Of the three buildings shown in the Washington, DC, sesquicentennial issue, the Supreme Court building was the last built (1932-1935). The 3-cent stamp featuring an image of this building was the third of four stamps issued to commemorate the National Capital sesquicentennial event.
The Post Office Department released the stamp on August 2, 1950. The vignette presents an image of the Supreme Court building. Under the building, the words "US Supreme Court" appear over the words "National Capital Sesquicentennial." The denomination appears in the lower left corner, and at the bottom appear the words "United States Postage."
It is interesting to note that the Montarrenti quarries of Siena, Italy, supplied some of the marble for the building and that Benito Mussolini was personally petitioned in May 1933 to insure that only the finest marble was sent to the United States.
Charles R. Chickering designed the stamp, and G. A. Gundersen engraved it.
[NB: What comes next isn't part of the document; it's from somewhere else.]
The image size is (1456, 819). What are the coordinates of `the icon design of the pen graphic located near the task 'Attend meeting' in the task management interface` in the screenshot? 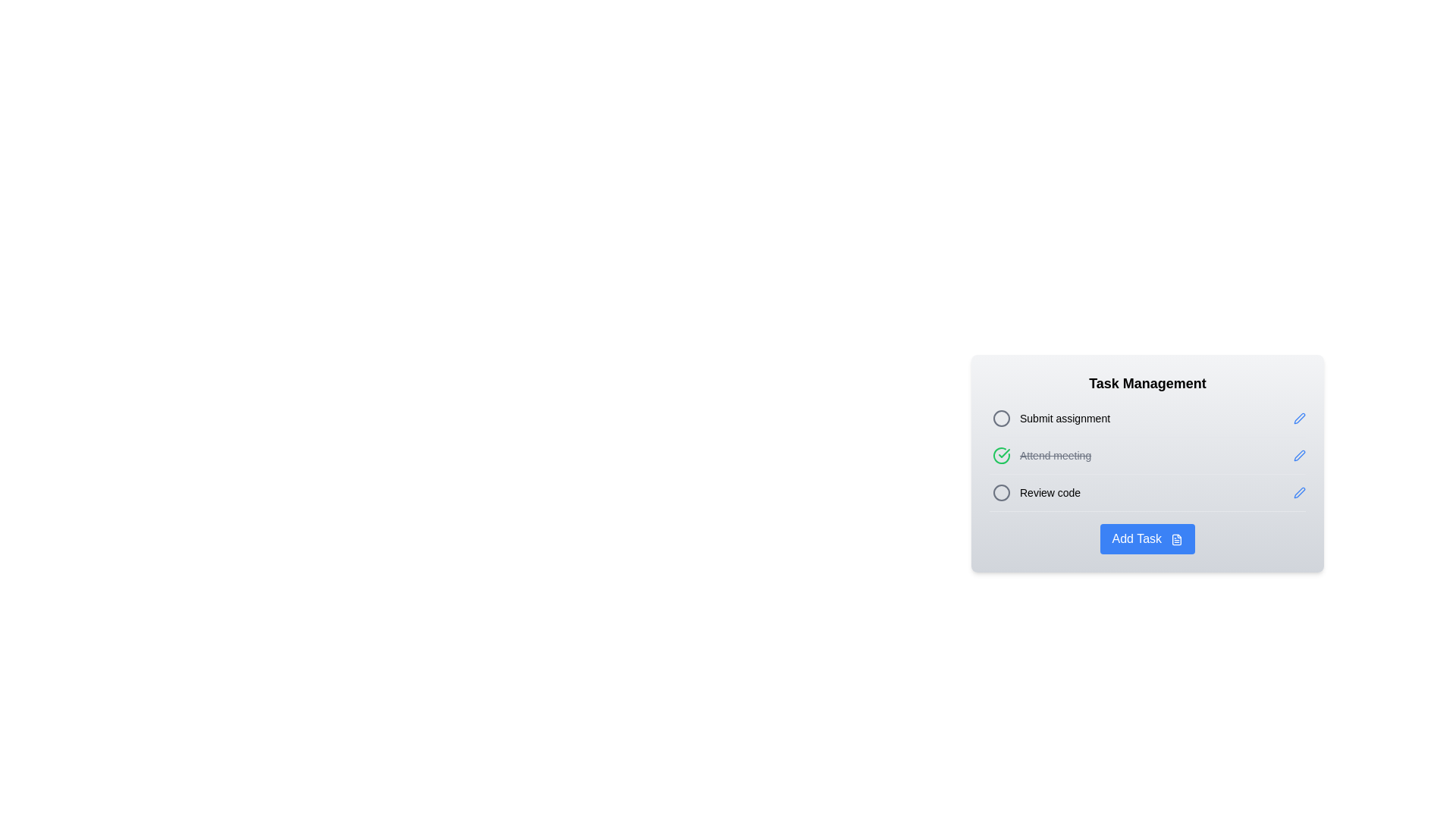 It's located at (1298, 418).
The Bureau of Engraving and Printing produced 324,007 stamps of this issue.
The Bureau of Engraving and Printing produced this stamp in light violet on a rotary press using and Electric Eye plate. Perforations were 10 1/2 x 11, and the stamp was printed in four panes of fifty stamps each.
Kloetzel, James E., ed. 2008 Specialized Catalogue of United States Stamps and Covers. 86th ed. Sidney, Ohio. Scott Publishing Co., 2009.